In this notebook, I've covered most used Pandas Dataframe assertion functions. Below are these functions:

1. `assert_pd_dataframe_variable_column_equals_csv()`
2. `assert_pd_dataframe_variable_equals_csv()`
3. `assert_pd_dataframe_variable_equals_variable()`
4. `assert_pd_dataframe_csv_equals_csv()`

In [2]:
exec(open("utils.py").read())

### Import the libraries and load the dataset

In [3]:
import pandas as pd

df = pd.read_csv('Best_Books_Ever.csv')

### Activities

##### Activity 1. Calculating the Price-to-Rating Ratio

Create a new column `Price-to-Rating Ratio` in the DataFrame that calculates the price-to-rating ratio for each book. This ratio will help us understand how the price of a book relates to its average rating.

Solution:

In [8]:
df['price_to_rating'] = df['price'] / df['rating']

In [None]:
# save the dataframe to a new csv file
df.to_csv('activity_solutions_files/sol_01.csv', index=True)

Assertions:

In [9]:
assert_pd_dataframe_variable_column_equals_csv('df', 'price_to_rating', 'sol_01.csv')

##### Activity 2. Remove the "isbn" Column

The "isbn" column is not needed for our analysis. Write a script to remove this column from the dataframe.

Solution:

In [10]:
df.drop(columns='isbn', inplace=True)

In [11]:
# save the dataframe to a new csv file
df.to_csv('activity_solutions_files/sol_02.csv', index=True)

Assertions:

In [12]:
assert_pd_dataframe_variable_equals_csv('df', 'sol_02.csv')

##### Activity 3. Remove the Rows with Missing Values

Write a script to extract the publication year from the `publishDate` column and create a new column named `YearPublished` in the dataframe.

Solution:

In [87]:
df['YearPublished'] = df['publishDate'].str.extract(r'(\d{4})')

In [None]:
# save the dataframe to a new csv file
df.to_csv('activity_solutions_files/sol_03.csv', index=True)

Assertions:

In [None]:
read_csv_kwargs = {'index_col': 0, 'dtype': {'YearPublished': 'int32'}}
assert_pd_dataframe_variable_column_equals_csv('df', 'YearPublished', 'sol_03.csv', read_csv_kwargs=read_csv_kwargs)

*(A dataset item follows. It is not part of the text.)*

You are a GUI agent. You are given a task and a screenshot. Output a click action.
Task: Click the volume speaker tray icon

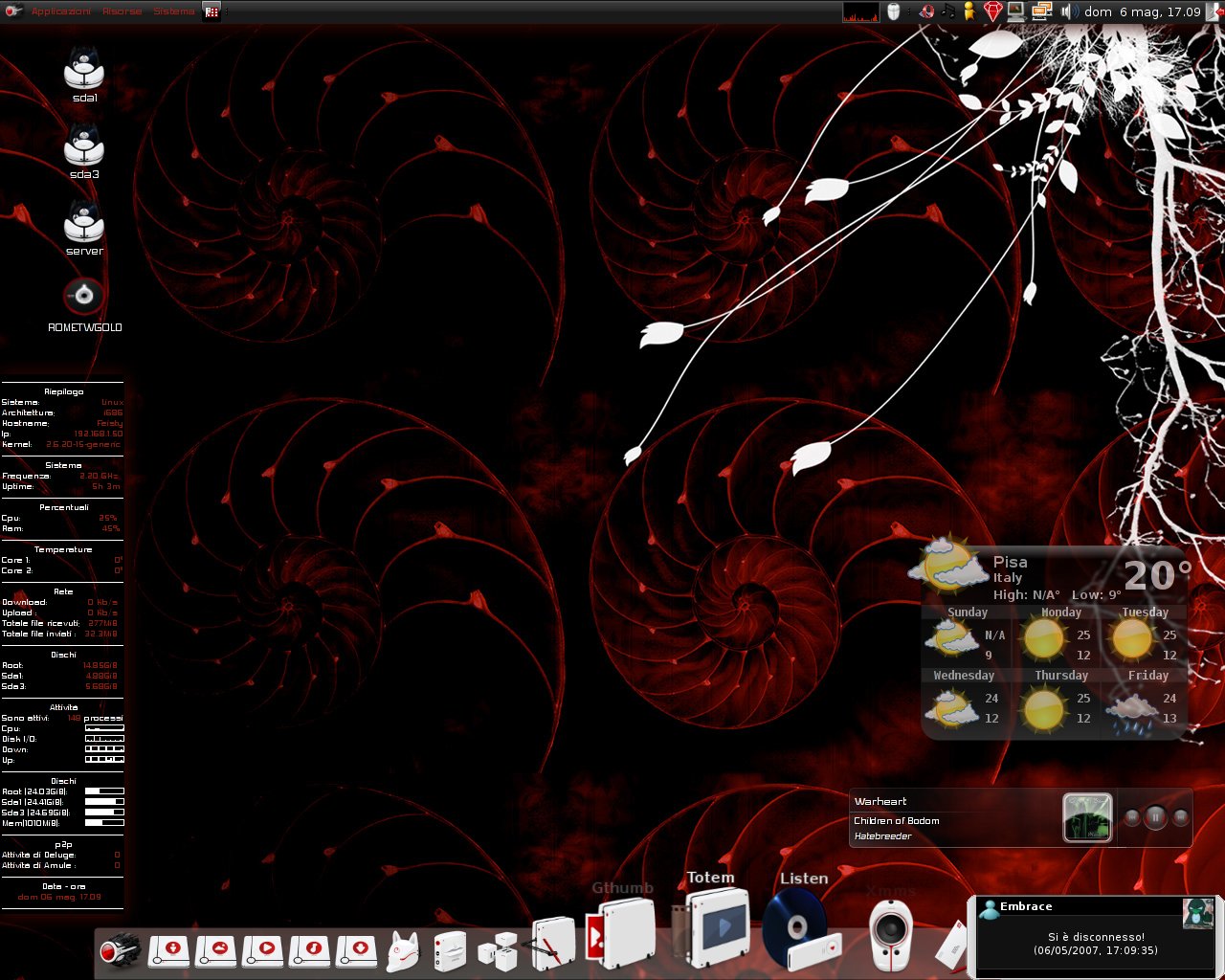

##### Activity 4. Filter Books with Ratings Above 4.5

Create a new dataframe that only include books with ratings above 4.5. Name this new dataframe `best_books`.

Solution:

In [88]:
best_books = df[df['rating'] >= 4.5]

In [None]:
# save the dataframe to a new csv file
best_books.to_csv('activity_solutions_files/sol_04.csv', index=True)

Assertions:

In [None]:
read_csv_kwargs = {'index_col': 0, 'dtype': {'YearPublished': 'int32'}}
assert_pd_dataframe_variable_equals_csv('best_books', 'sol_04.csv', read_csv_kwargs=read_csv_kwargs)

##### Activity 5. Drop Books with Fewer than 100 Pages

Some entries in the dataset might represent short stories or other short works. For this activity, remove all rows from the dataframe where the number of pages is less than 100.

Solution:

In [93]:
df = df[df['pages'] >= 100]

This line of code removes all rows from the dataframe where the number of pages is less than 100.

In [None]:
# save the dataframe to a new csv file
df.to_csv('activity_solutions_files/sol_05.csv', index=True)

Assertions:

In [None]:
read_csv_kwargs = {'index_col': 0, 'dtype': {'YearPublished': 'int32'}}
assert_pd_dataframe_variable_equals_csv('df', 'sol_05.csv', read_csv_kwargs=read_csv_kwargs)

##### Activity 6. Flag Books with multiple Awards

Create a new column `MultipleAwards` that flags books that have won multiple awards. If a book has won more than one award, set the value of `MultipleAwards` to `True`; otherwise, set it to `False`.

Solution:

In [95]:
df['MultipleAwards'] = df['awards'].apply(lambda x: len(eval(x)) > 1)

In [None]:
# save the dataframe to a new csv file
df.to_csv('activity_solutions_files/sol_06.csv', index=True)

Assertions:

In [None]:
read_csv_kwargs = {'index_col': 0}
assert_pd_dataframe_variable_column_equals_csv('df', 'MultipleAwards', 'sol_06.csv', read_csv_kwargs=read_csv_kwargs)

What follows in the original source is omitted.